▸ **The problem**: The expected output is the full data, repeated exactly, without pictures.

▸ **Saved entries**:
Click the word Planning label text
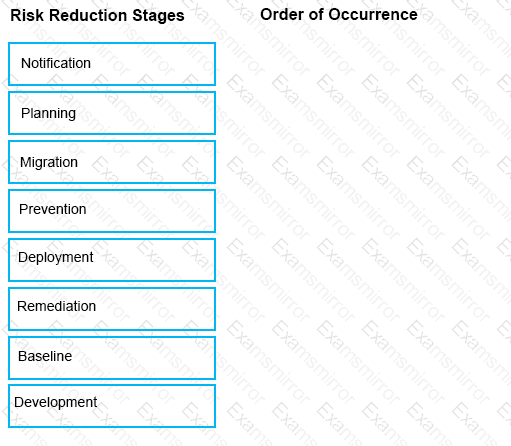Screen dimensions: 511x446 pos(48,113)
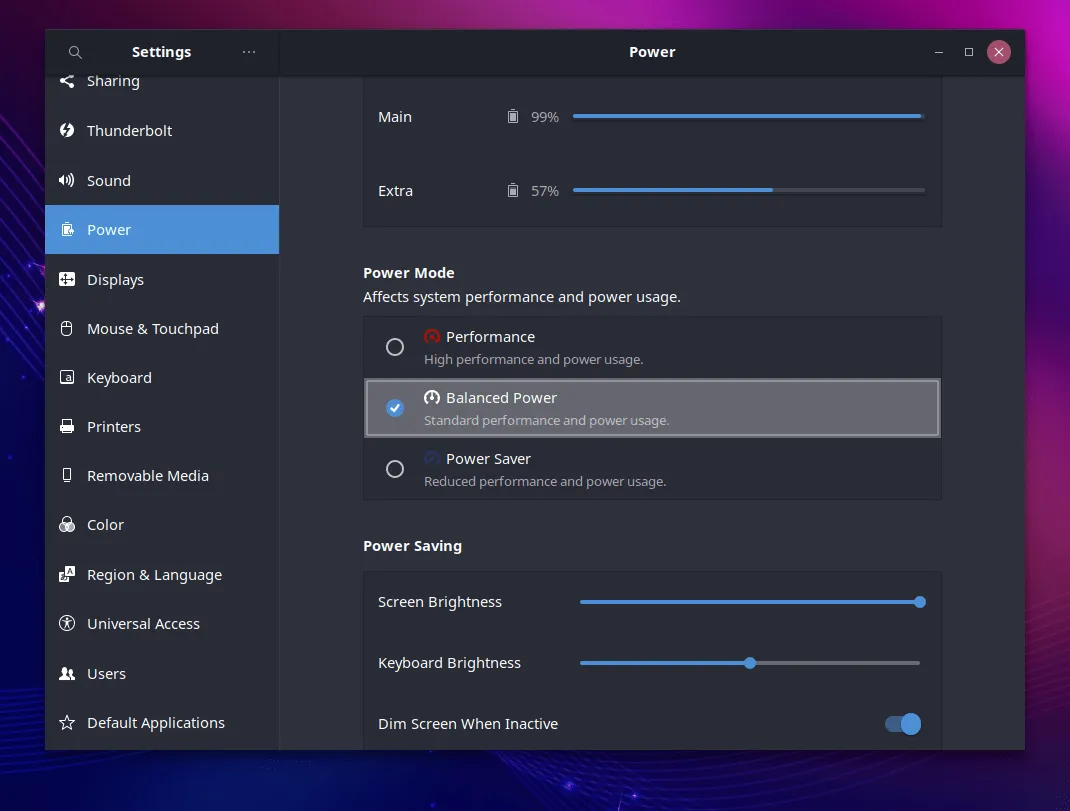The height and width of the screenshot is (811, 1070).
Task: Open the Keyboard settings panel
Action: pos(119,378)
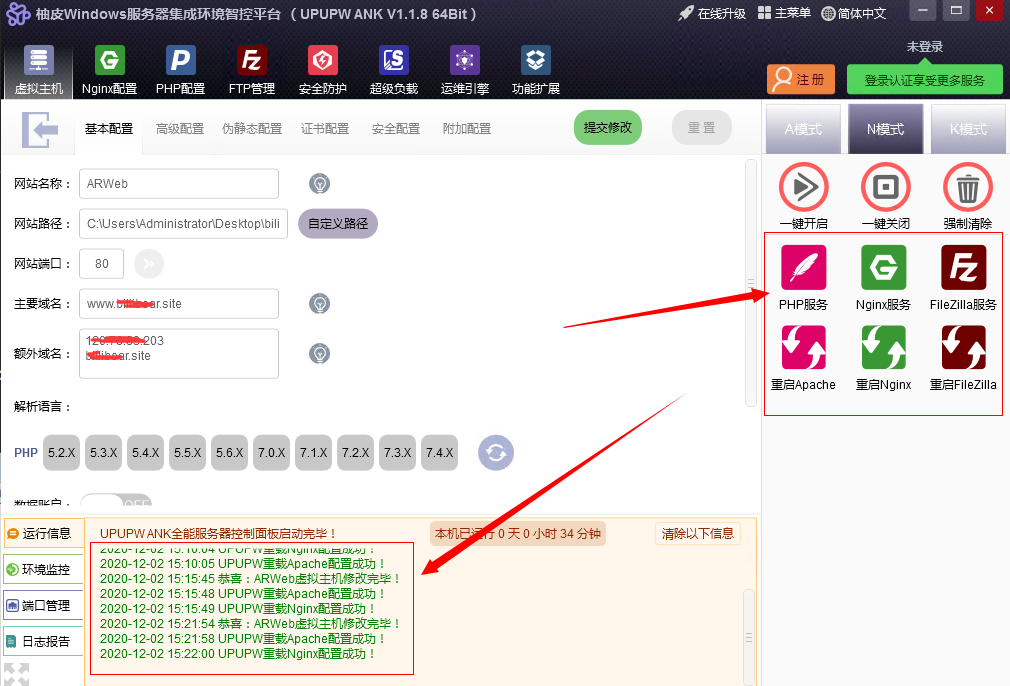The image size is (1010, 686).
Task: Select PHP version 5.2X
Action: click(61, 452)
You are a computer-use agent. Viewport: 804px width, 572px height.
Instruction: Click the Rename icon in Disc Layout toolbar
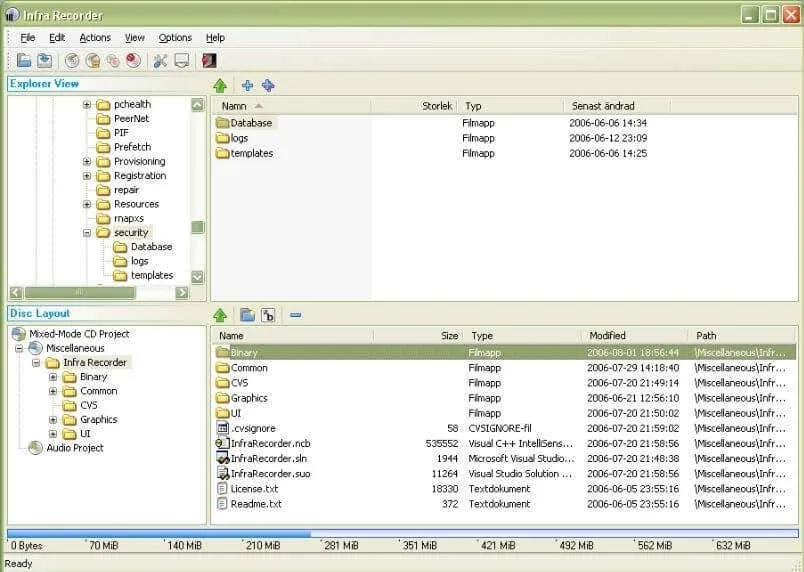[x=268, y=315]
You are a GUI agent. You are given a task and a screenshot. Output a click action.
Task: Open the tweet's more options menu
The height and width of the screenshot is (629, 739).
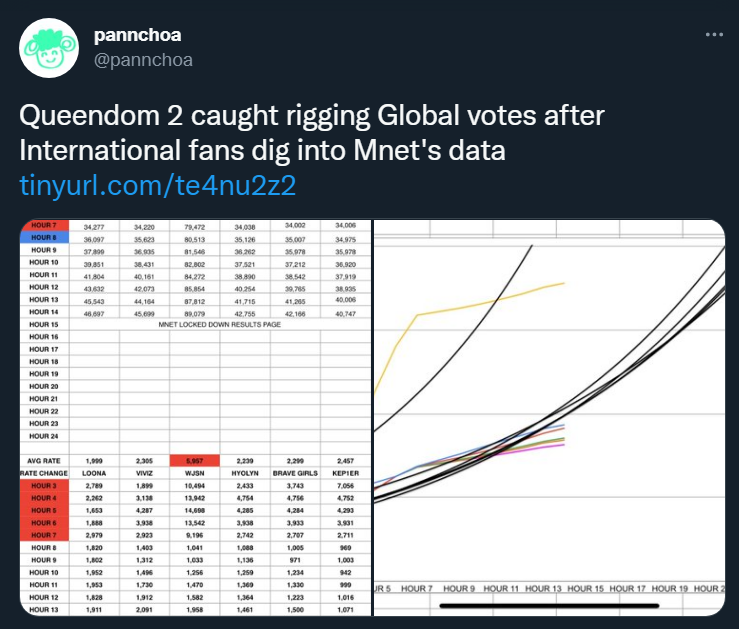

▸ **Your response**:
Click the word Planning label text
Screen dimensions: 511x446 pos(48,113)
The height and width of the screenshot is (811, 1070).
Task: Open the Keyboard settings panel
Action: pos(119,378)
The image size is (1010, 686).
Task: Select PHP version 5.2X
Action: click(61, 452)
You are a computer-use agent. Viewport: 804px width, 572px height.
Instruction: Click the Rename icon in Disc Layout toolbar
[x=268, y=315]
You are a GUI agent. You are given a task and a screenshot. Output a click action.
Task: Open the tweet's more options menu
The height and width of the screenshot is (629, 739).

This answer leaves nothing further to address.